Synopsis: A lonely widowed housewife does her daily chores, takes care of her apartment where she lives with her teenage son, and turns the occasional trick to make ends meet. However, something happens that changes her safe routine.

Verdict: On paper, “Jeanne Dielman” sounds like a cinephile’s worst nightmare. It’s a three and a half hours long feature entirely captured using a static camera, a multitude of long shots, minimal cuts, no musical score, and no proper narrative. It’s almost as if legendary Belgian director Chantal Akerman approached a random middle-aged woman on the streets and asked for her permission to record her life over the following three days. For 200 minutes, we passively watch the titular character - a widower who occasionally provides sexual favors for a limited number of clients to make ends meet for her and her teenage son - cook, clean her belongings, go grocery shopping, get ready for bed, and a few other mundane chores we all do on a near-daily basis. It’s a movie that will test the patience of many, one that will leave many viewers perplexed as to what the goal of it is. Even I was nervous going into it that I’d endlessly pause it out of boredom and that it would take me ages to finish it.

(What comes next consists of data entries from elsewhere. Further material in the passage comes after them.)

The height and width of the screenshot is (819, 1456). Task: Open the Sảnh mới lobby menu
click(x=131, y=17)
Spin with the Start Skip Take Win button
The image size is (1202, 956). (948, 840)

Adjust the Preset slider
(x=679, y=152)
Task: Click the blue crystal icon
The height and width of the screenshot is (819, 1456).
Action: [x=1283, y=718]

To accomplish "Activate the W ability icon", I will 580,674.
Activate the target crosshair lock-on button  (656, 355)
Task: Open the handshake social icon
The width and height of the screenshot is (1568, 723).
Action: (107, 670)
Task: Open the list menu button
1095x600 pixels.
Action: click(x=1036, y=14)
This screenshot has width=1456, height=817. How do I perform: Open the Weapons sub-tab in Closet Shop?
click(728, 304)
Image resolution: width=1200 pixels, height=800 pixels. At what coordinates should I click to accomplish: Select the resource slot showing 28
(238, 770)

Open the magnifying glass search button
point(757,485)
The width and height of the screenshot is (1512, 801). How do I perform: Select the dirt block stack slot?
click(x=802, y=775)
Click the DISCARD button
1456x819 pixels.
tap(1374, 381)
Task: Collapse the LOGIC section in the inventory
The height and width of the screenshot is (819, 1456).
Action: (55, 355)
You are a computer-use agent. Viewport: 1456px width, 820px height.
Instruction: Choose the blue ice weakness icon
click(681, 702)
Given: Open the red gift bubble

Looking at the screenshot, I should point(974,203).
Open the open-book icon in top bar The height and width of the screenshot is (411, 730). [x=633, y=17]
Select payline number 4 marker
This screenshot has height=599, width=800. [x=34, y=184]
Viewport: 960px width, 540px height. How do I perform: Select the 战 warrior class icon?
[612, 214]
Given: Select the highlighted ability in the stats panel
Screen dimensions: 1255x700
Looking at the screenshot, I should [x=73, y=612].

But, to my surprise, I couldn’t take my eyes of “Jeanne Dielman”. Akerman truly crafted a miracle of a movie that beautifully deconstructs the dull and repetitive nature of the lonely housewife life. It’s an unconventional epic that understands that in order to achieve its objective, it had to strongly rely on an ultra-realistic approach materialized by a lack of creative input. In other words, it was Jeanne’s movie, not Chantal’s. We were merely eyes on the walls of her apartment, dissecting every unfiltered decision she was making without being allowed to take any shortcuts. We eventually stop viewing the film from a third-person perspective and start experiencing it through the protagonist’s point of view, ultimately leading to a shocking but earned finale that will haunt us for a very long time.
Jeanne Dielman owes her life not only to Akerman’s sincere directing but also to Delphine Seyrig’s flawless acting, perhaps one of the best of all time. The movie, released in 1975, is a daring and nuanced creation that is nothing short of a masterpiece on the avant-garde scene. It certainly isn’t for everybody but if the concept doesn’t intimidate you, I urge you to give it a shot.